Levy, who holds the Robert K. and Helen K. Summy Professorship in the School of Medicine, is the senior author of the study, which was published Jan. 31 in Science Translational Medicine. Instructor of medicine Idit Sagiv-Barfi, PhD, is the lead author.
Levy is a pioneer in the field of cancer immunotherapy, in which researchers try to harness the immune system to combat cancer. Research in his laboratory led to the development of rituximab, one of the first monoclonal antibodies approved for use as an anticancer treatment in humans.
Some immunotherapy approaches rely on stimulating the immune system throughout the body. Others target naturally occurring checkpoints that limit the anti-cancer activity of immune cells.
Still others, like the CAR T-cell therapy recently approved to treat some types of leukemia and lymphomas, require a patient’s immune cells to be removed from the body and genetically engineered to attack the tumour cells.
Many of these approaches have been successful, but they each have downsides — from difficult-to-handle side effects to high-cost and lengthy preparation or treatment times.
“All of these immunotherapy advances are changing medical practice,” Levy said. “Our approach uses a one-time application of very small amounts of two agents to stimulate the immune cells only within the tumour itself.

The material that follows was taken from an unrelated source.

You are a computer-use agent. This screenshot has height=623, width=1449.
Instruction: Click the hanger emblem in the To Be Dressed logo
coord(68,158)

In the mice, we saw amazing, bodywide effects, including the elimination of tumours all over the animal.”
Cancers often exist in a strange kind of limbo with regard to the immune system. Immune cells like T cells recognise the abnormal proteins often present on cancer cells and infiltrate to attack the tumour. However, as the tumour grows, it often devises ways to suppress the activity of the T cells.

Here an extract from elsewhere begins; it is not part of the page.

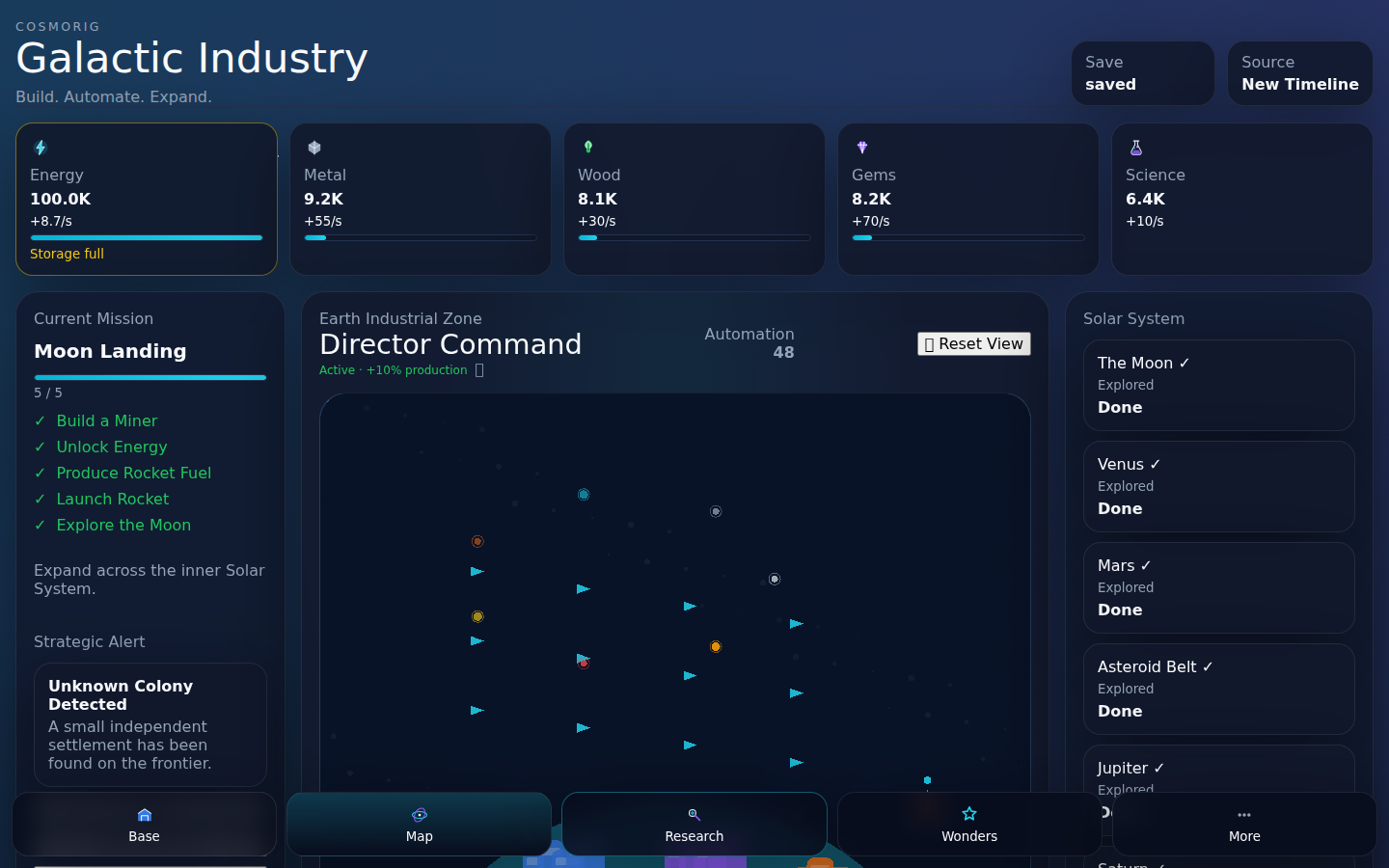Select the Asteroid Belt entry
Viewport: 1389px width, 868px height.
click(x=1219, y=690)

Levy’s method works to reactivate the cancer-specific T cells by injecting microgram amounts of two agents directly into the tumour site. (A microgram is one-millionth of a gram). One, a short stretch of DNA called a CpG oligonucleotide, works with other nearby immune cells to amplify the expression of an activating receptor called OX40 on the surface of the T cells.
The other, an antibody that binds to OX40, activates the T cells to lead the charge against the cancer cells. Because the two agents are injected directly into the tumour, only T cells that have infiltrated it are activated. In effect, these T cells are “prescreened” by the body to recognise only cancer-specific proteins.